HC Deb 03 April 1979 vol 965 cc636-8W
Sir Bernard Braine

asked the Secretary of State for Foreign and Commonwealth Affairs if he will make a statement on the recent visit of the Under-Secretary of State to the South Pacific and any decision which may have been taken subsequently relating to the future of Banaba and the Gilbert Islands.

Mr. Luard

During my Pacific visit I had talks with the Banabans, the Prime Minister of Fiji, the Gilbert Islands Government, and a brief meeting with the Deputy President of Nauru.

I made three specific proposals: first, a Banaba Island Council with substantial powers of self-government; secondly, the establishment of an international commission to review the implementation of the proposed safeguards for the Banabans; and thirdly, a treaty with another Power or Powers which might help to secure the rights of the Banaban people.

The Prime Minister of Fiji expressed some sympathy for the Banabans but was reluctant to take sides between two friends. He made it clear that his Government did not therefore wish to participate in international arrangements to safeguard the interests of the Banabans of the kind I proposed.

The Banaban leaders and community made it unmistakably clear that they were concerned only to secure the complete separation of Banaba from the Gilbert Islands. I emphasised our concern that Banaban rights would be protected, irrespective of where sovereignty lay, and the need to look at the compromise proposals suggested, but they refused to discuss with me the details of these arrangements. The Gilbert Islands' Ministers were resolutely opposed to Banaba's separation. They were willing to consider suggestions for special powers for a Banaba Island Council and undertook to examine the Fiji ordinance which sets out the powers of the Rabi Island Council as a possible model. They confirmed that the Gilbert Islands Government were ready to agree to a review of the special Banaban constitutional provisions by an independent tribunal. And they expressed their willingness to enter into a treaty with another Commonwealth Government concerning the rights of the Banabans.
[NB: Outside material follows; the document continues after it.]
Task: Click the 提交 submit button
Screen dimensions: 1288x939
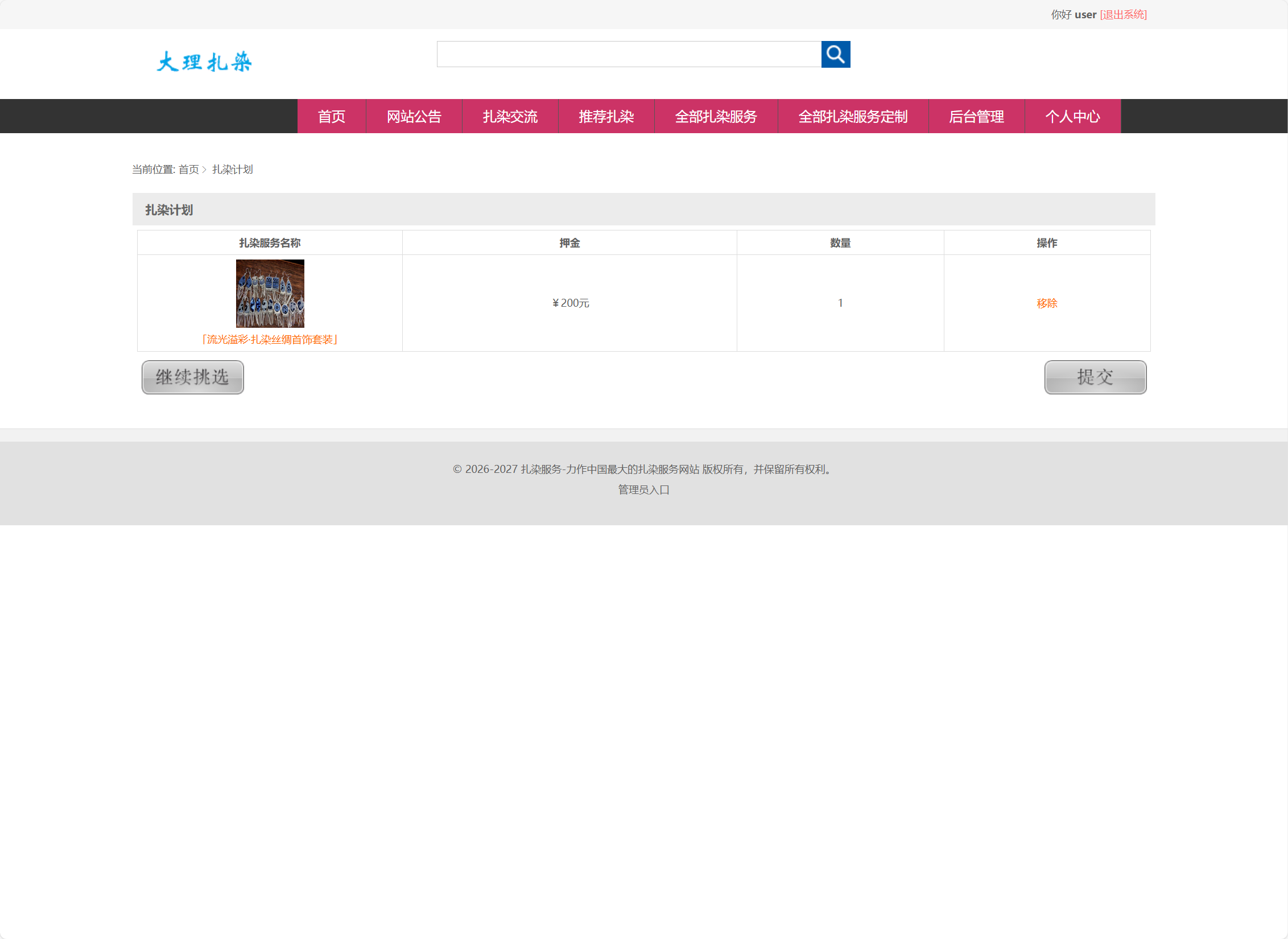Action: 1095,377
On my return I reported to the Government that, on the main issue in dispute, the constitutional future of Banaba, there was an irreconcilable division between the views of the Gilbertese and the Bana- bans. But while the Gilbertese showed themselves willing to implement an impressive array of special safeguards for the Banabans, the Banabans were not even willing to discuss them. Whatever Britain did, therefore, we could not satisfy both parties.

The Government have accepted my recommendation that we and the Gilbert Islands Government should work out in detail the implementation of special arrangements to safeguard the Banabans' rights and privileges both in the Kiribati constitution and otherwise, as outlined above, and we have asked an existing advisory committee on decentralisation to consider what arrangements could be made concerning autonomy for Banaba within Kiribati.

Meanwhile, the door remains open for the Banabans to respond to the invitation from the Gilbert Islands Government for bilateral talks, or to participate in the discussions on the proposals to which I have referred. Their participation would be welcome.

Sir Bernard Braine

asked the Secretary of State for Foreign and Commonwealth Affairs whether he has taken steps to establish whether Governments of the three Pacific Commonwealth countries near to Banaba, namely Fiji, Tuvalu and Nauru, would have any objection to the separation of Banaba from the Gilbert Islands colony; and whether the Prime Minister of Tuvalu has already signified to him his view on the subject.

Mr. Luard

Representatives of all three Governments told me during my recent Pacific visit that they regarded the constitutional future of Banaba as a matter for the British Government.